Treasury Secretary Timothy F. Geithner says the government could hit its $16.4 trillion debt ceiling as soon as mid- February. By a margin of 56 percent to 40 percent, investors embrace House Republicans’ view that any increase in the limit should be matched by equal reductions in future spending.

Biggest Problem

“Spending, our biggest problem, is not being addressed,” says Ted Madaj, portfolio manager at American Agricultural Insurance Co. in Schaumburg, Illinois, who says he’s trimming his holdings of U.S. stocks.

While investors in the poll are voicing concern about the future, the markets so far are showing little apprehension. The 10-year Treasury yield was at 1.84 percent yesterday in New York. That’s up from 1.7 percent on Dec. 28, yet well below the 5.4 percent average over the past 25 years, according to data compiled by Bloomberg.

The Standard & Poor’s 500 Stock Index has risen more than 13 percent over the past year. It closed yesterday at 1,492.56, its highest level in more than five years.

Some investors say they’re worried about an eventual end to the Federal Reserve’s purchases of Treasury securities. Those measures, aimed at spurring economic growth, have lowered the 10-year yield by 80 to 120 basis points, according to Fed Chairman Ben S. Bernanke. Once the central bank halts its market interventions, yields could climb if deficits remain large.

Getting Messy

“What happens if economic growth suddenly picks up?” asks Paul Hickey, co-founder of Bespoke Investment Group in Harrison, New York. “If the Fed turns off the vacuum, the fixed-income market could get messy.”

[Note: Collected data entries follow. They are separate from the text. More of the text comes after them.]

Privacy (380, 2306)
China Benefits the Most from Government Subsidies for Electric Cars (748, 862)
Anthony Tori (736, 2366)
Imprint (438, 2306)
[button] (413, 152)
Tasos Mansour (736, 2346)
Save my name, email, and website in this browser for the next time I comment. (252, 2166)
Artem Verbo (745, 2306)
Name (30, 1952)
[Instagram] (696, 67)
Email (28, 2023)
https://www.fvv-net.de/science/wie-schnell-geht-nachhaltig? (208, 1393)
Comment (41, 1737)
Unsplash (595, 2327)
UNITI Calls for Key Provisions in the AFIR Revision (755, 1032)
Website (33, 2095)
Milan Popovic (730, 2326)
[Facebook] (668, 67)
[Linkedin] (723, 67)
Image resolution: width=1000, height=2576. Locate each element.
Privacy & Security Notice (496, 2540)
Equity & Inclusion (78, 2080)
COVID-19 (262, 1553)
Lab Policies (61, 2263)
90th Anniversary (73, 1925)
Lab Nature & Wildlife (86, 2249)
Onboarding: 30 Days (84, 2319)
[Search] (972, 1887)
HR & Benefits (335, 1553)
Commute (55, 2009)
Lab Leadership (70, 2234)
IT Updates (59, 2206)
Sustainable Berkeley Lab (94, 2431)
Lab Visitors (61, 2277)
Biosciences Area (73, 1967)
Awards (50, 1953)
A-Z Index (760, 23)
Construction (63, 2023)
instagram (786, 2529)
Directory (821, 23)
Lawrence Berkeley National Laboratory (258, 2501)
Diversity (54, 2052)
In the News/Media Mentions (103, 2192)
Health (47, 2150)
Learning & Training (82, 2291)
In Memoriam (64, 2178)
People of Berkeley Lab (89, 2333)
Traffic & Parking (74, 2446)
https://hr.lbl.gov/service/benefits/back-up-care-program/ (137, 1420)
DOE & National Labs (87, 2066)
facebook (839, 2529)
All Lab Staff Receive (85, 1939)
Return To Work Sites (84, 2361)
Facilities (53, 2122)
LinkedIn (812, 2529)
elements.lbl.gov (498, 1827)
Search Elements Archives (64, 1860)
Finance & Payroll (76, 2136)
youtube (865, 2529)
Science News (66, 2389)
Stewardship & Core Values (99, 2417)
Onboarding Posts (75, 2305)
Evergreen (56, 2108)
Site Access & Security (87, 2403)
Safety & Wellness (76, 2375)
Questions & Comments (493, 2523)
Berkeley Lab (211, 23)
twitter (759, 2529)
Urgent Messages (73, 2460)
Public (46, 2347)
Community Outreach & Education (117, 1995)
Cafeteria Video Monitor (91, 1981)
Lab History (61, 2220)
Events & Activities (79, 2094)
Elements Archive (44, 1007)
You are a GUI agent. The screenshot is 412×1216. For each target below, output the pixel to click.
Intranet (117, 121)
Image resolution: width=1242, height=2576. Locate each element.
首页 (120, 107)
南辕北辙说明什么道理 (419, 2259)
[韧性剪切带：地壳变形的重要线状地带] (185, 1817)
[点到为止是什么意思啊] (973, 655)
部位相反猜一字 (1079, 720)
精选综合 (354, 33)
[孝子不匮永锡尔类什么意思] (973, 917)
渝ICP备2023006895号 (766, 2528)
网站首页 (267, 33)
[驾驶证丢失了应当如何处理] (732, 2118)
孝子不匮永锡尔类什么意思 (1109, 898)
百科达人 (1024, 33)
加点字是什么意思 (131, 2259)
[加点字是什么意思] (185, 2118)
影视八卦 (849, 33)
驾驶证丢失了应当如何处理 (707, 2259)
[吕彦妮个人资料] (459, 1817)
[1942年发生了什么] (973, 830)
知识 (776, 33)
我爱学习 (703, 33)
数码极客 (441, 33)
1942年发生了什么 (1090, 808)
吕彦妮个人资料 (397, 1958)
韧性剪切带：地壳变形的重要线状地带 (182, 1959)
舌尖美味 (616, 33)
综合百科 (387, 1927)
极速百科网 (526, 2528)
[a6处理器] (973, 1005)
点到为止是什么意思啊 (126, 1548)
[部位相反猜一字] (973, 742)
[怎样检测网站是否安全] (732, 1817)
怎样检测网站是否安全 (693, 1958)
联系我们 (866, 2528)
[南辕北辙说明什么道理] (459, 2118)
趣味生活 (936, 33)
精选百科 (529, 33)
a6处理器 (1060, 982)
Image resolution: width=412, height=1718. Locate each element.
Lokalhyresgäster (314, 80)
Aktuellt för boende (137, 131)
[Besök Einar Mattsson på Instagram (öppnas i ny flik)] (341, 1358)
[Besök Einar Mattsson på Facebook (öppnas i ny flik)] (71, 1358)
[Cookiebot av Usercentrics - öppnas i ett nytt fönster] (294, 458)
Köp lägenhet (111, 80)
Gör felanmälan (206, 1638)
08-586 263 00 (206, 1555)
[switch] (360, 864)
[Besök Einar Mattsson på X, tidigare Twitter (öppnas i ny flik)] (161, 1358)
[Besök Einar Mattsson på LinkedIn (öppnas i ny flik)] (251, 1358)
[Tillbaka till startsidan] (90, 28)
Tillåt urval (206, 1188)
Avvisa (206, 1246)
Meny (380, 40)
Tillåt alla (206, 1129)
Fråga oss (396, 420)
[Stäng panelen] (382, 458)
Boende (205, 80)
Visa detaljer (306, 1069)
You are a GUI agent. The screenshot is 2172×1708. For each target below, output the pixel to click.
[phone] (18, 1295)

Though Republicans are winning investor support for their calls for spending cuts, it comes at a cost. House Speaker John Boehner is viewed unfavorably by 46 percent of those surveyed, up from 38 percent in November. Thirty-one percent say they see the Republican leader favorably.

President Barack Obama is viewed favorably by 55 percent of respondents and unfavorably by 41 percent, about the same as in the last poll, in November.